Florida Flyer Jake Larson is famous for his balsa-sheet Scale models, which he often converts to electric-powered FF aircraft. Now he is into doing the same thing with foam sheet. Although the foam is not as strong as balsa, his airplanes are so light that it doesn’t matter. He brought quite a selection to the Tampa Armory, and they all flew well.

We will see more and more of all these new materials and techniques in the seasons to come.

Perhaps the best thing for our hobby in the future is the growing list of supplies and information available on the internet. No matter what your interest or specialty, you will be able to download plans, instructions, and articles, and then order almost anything you can think of while sitting at a keyboard.

It is an exciting time to be in the hobby, and I hope you will try Indoor modeling and come fly with us.

Indoor FF Manufacturers and Suppliers: In the almost 20 years since Ron Williams’ lament that I included at the beginning of this article, quite a few brave souls have ventured into supplying the Indoor market.

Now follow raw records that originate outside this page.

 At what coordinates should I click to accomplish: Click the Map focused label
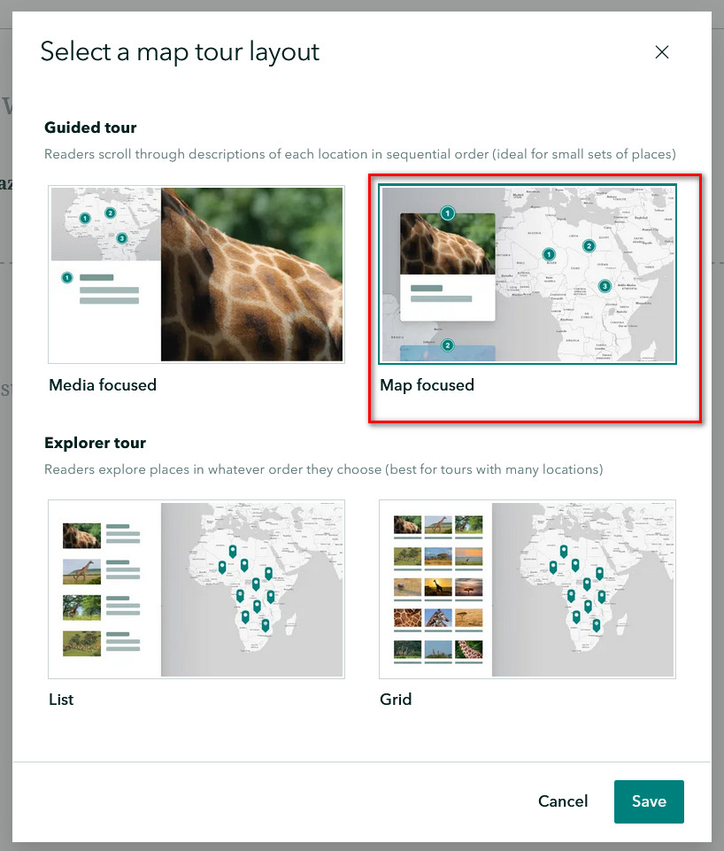click(427, 385)
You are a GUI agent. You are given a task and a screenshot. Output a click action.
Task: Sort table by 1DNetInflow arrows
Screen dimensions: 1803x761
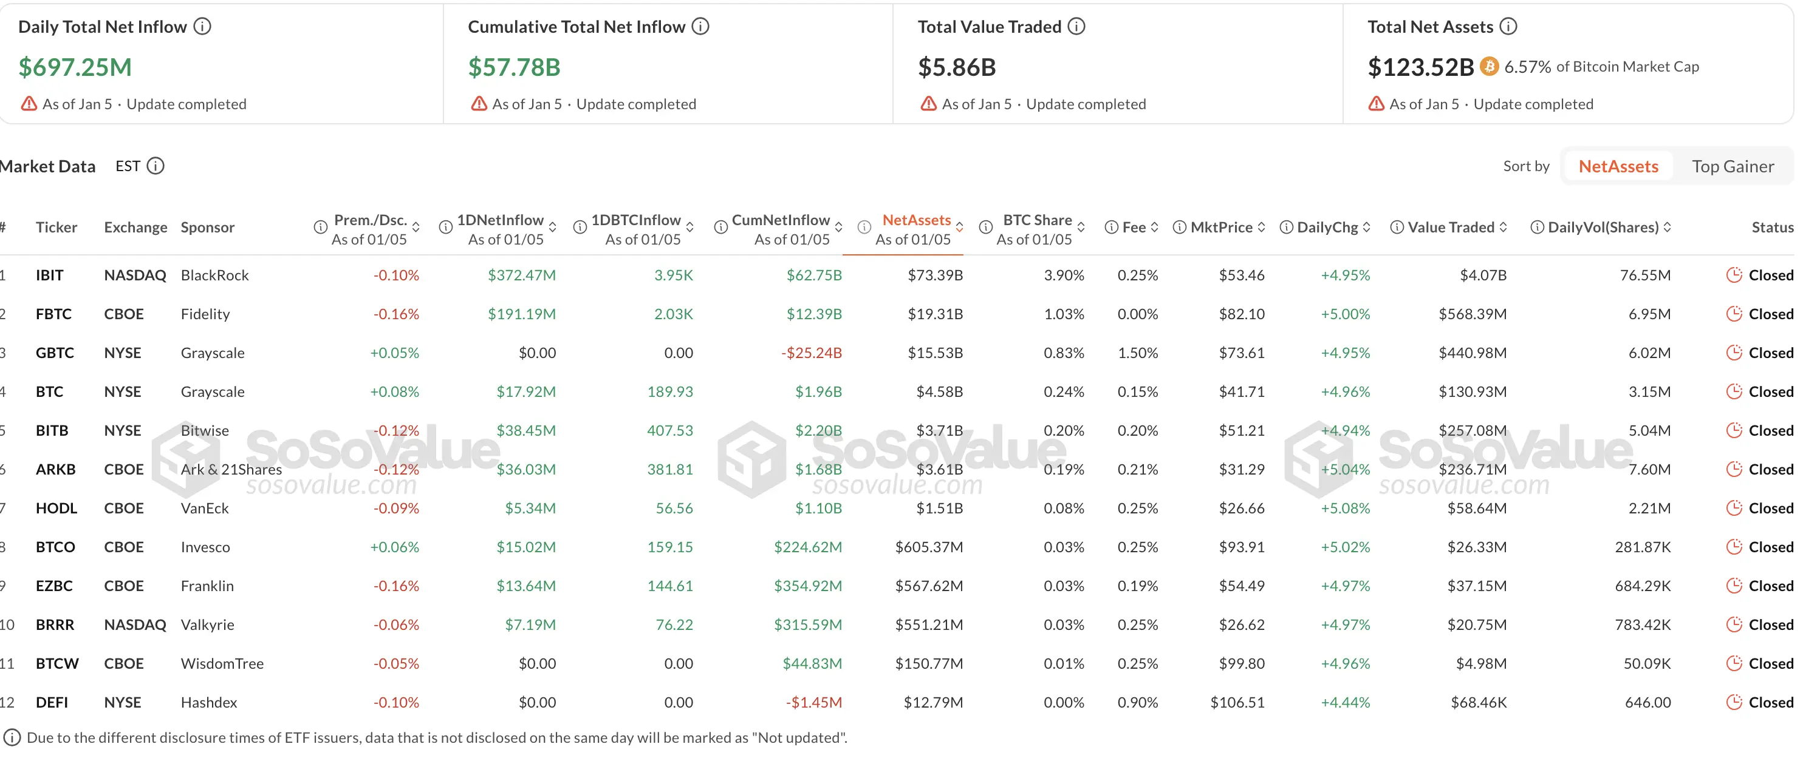click(553, 227)
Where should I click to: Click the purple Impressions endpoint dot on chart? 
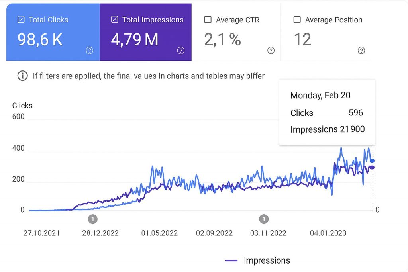(372, 167)
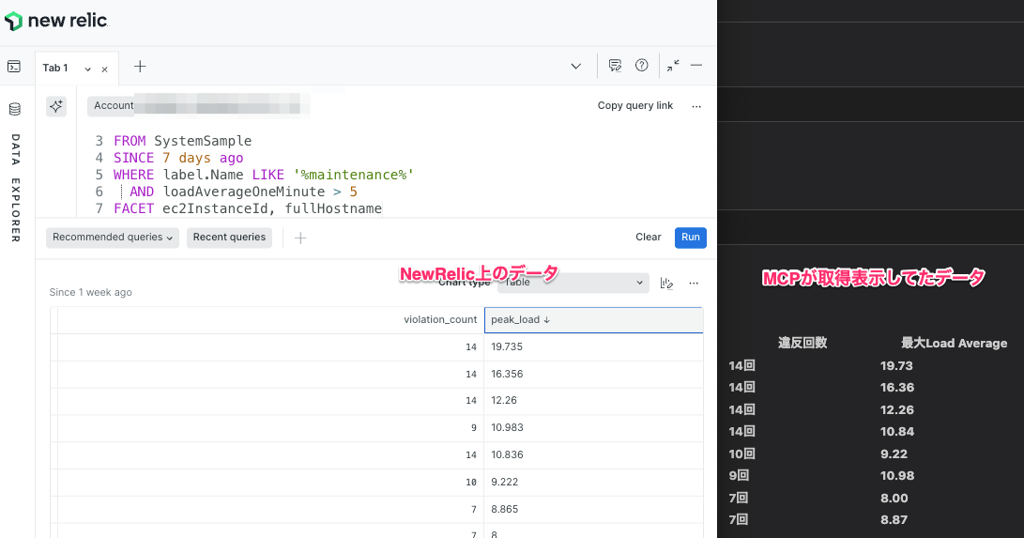
Task: Open query more options ellipsis
Action: click(696, 106)
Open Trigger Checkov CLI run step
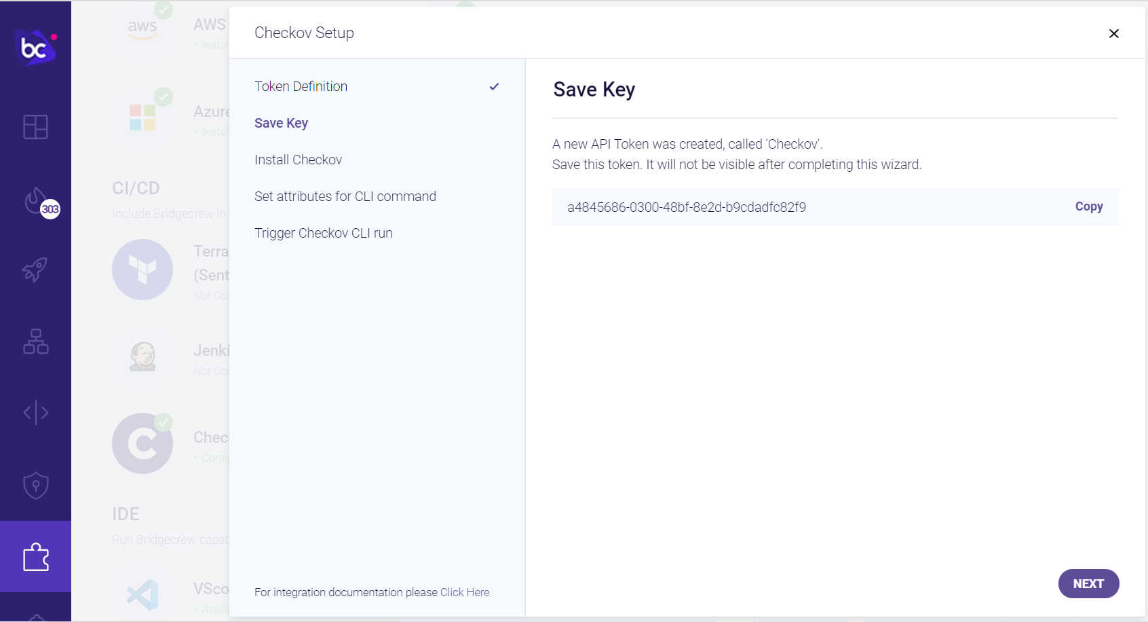The width and height of the screenshot is (1148, 622). pos(323,233)
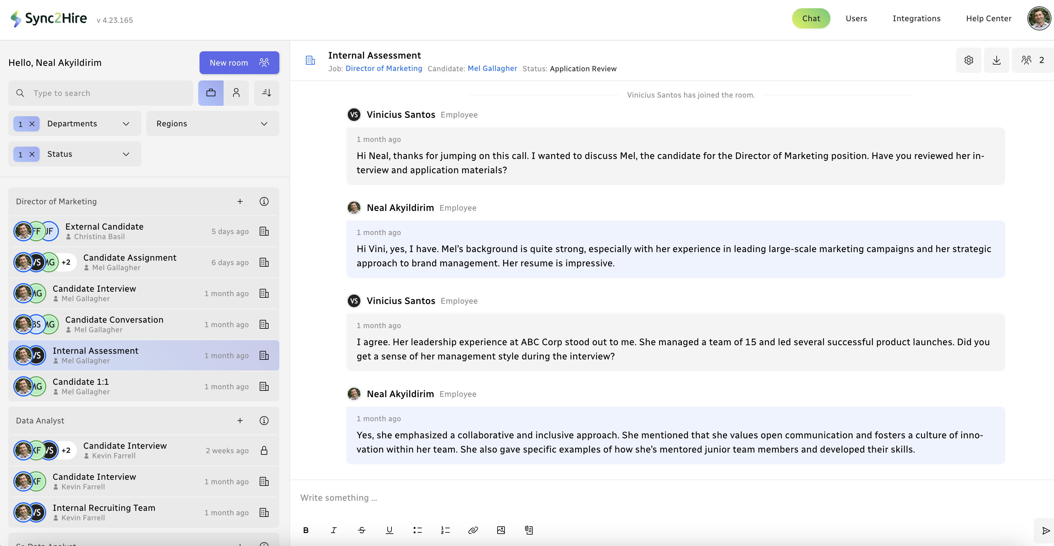Switch to jobs briefcase view

click(211, 93)
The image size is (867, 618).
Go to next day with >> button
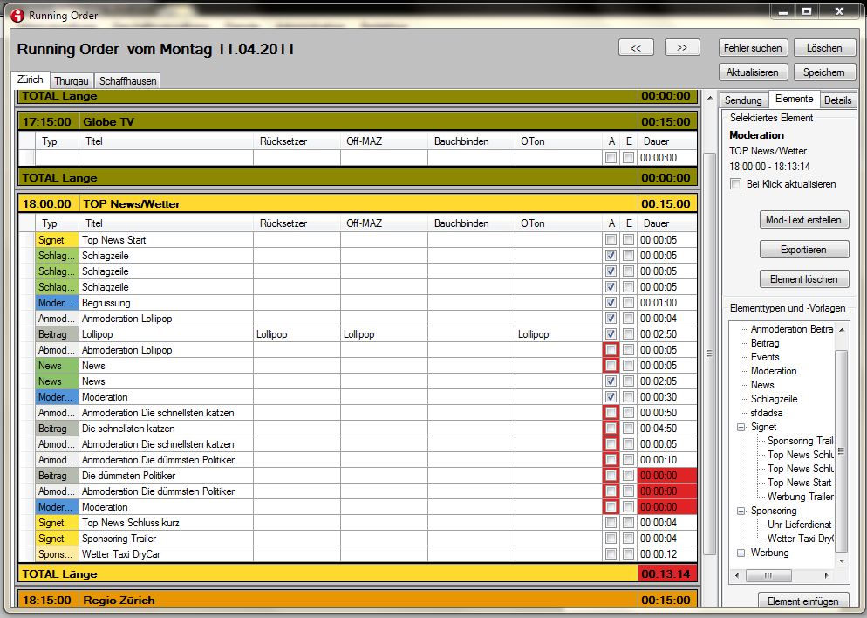click(682, 47)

At least two things have helped this along, the first of which is the increasing use of exotic, non-hobby-shop materials such as tungsten wire and boron and carbon fiber. Second is the explosion of email and webites, giving equal opportunities to modelers living anywhere on the globe.

SOURCES:

National Free Flight Society (NFFS)
www.freeflight.org

Science Olympiad
www.soinc.org

Technology Student Association

www.tsaweb.org

Indoor News and Views

www.indoornewsandviews.com

Summary

Indoor model flying offers community, creativity, and competition, evolving with new materials and inviting beginners to join.